“I´d rather be the person I am now than the one I used to be”
Nuria Rivas (Zaragoza, 1976) had to give up basketball in 2000, when she was diagnosed with bone cancer. After six years of surgery and therapy, she decided to have her leg amputated. That traumatic experience brought up a new person, one that while still holding her older self, came to improve it. Nuria will be one of the speakers at the De los Pies a la Cabeza multiconference events.
– Do you feel like you’re living two lives inside one?
It is more like I used to be one person before and another slightly differente now. In my case that had to do with my illness, but many people may experience something very similar without going through such a traumatic process. For me, being diagnosed meant a turning point. It was like a new birth in many ways… And today I look at myself as a different person.
– So, two persons in the same life.
Actually the person I used to be had to be there, it was necessary to allow the evolution into the one I am now. All her experiences, the things she learned, her frustrations… It was kind of a continuum. There was a common thread and out of it came up different versions of myself.
– Have you managed to balance all those versions?
I’d rather be the person I am now than the one I used to be before the illness. If someone told me: “You can get your leg back and be like you used to”; well… I’m not sure I would take the chance. My frustrations now have nothing to do with the fact that I lost my leg; they are related to other things that were there all the time. Back then I wouldn’t appreciate what I had. Now I really acknowledge how much I have learned, and I feel all those things are a godsend. It’s like I’m standing on happiness soil; I don’t lie on it all the time, but I bounce back off it and keep going. Now I can see a brightness in everything.
– When you talk for an audience, do you achieve to transfer that learning to people who have not gone through an equivalent experience?
I believe the message gets across, although you need to be careful to avoid frustration: someone might feel they are not able to react in the same way or achieve what you did. I’ve always been the restless kind of girl and that really helped. Everything can be done if you put the effort, even if it takes a lot. And if something can be done, then you will get to do it. That’s a message I like to pass on.
– You show people their inner strength.
We are able to overcome anything. I knew from the go that my situation demanded the best out of me. And that attitude can make the difference.
– Having a need of help makes you more capable to help others?
Going through a experience of the kind makes your mind and heart much more flexible.
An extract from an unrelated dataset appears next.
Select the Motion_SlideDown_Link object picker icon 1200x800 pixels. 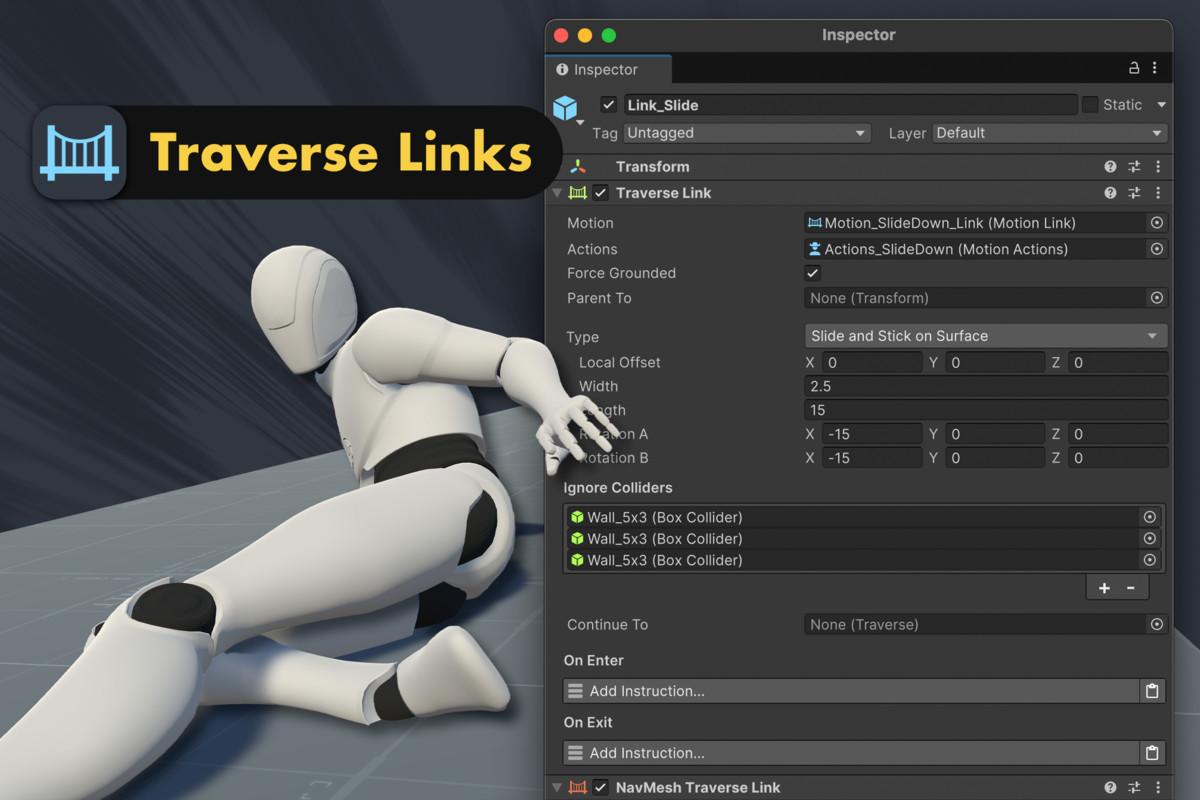1156,222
Your capacity for empathy grows and you feel closer to people who have undergone experiences completely different to yours. I can understand now how inmigrants or people in risk of exclusion feel about theirselves and their lives; I feel their emotions can be exactly the same as mine. And I can put myself in the shoes of
other people who worry about their up and downs, no matter how ordinary they are. I see the heroics that go with the simple act of setting up a family, for example.
– The things we lack may not be physical… but they are not less important just because we can’t see them.
A good thing with cancer is that everybody gives you their support and stand by you. I felt really cared about and loved when it happened to me, and everybody would show the utmost respect for the way I did go about things, my emotions and the way I would express them. The toughest part comes later, when you are recovered and people do not perceive you still need their help.
– How did you get them to still see you at that time?
Making myself understood became really hard at that time. You need to learn to speak out your emotions. I couldn’t handle my circumstances and my reaction to them. I didn’t want to miss a single thing, I was out of myself, couldn’t stand the idea of leaving anything for the next day. And that is hard to manage because the others dont’ look at things in that way.
– Your urgency to live was rocketing…
Absolutely. I was afraid not to live, not to do everything I wanted to do. That is stressful and you need to adjust and manage it.
– How do you make people understand you have become another person?
You still need them around, no matter the illness is over. And you need them to be there and take into account that you may not be exactly the same person they had known before; your perspective has changed, your emotions have been modified… and you are as lost about that as anybody can imagine. Being there you need to really work onto your emotions, you need to know how to put your anxiety into words. You need to know where it all comes from and how to express it. That requires will and effort, it’s not an easy task. You need to remake all the bonds again. Get to recognise yourself and be recognised by the others.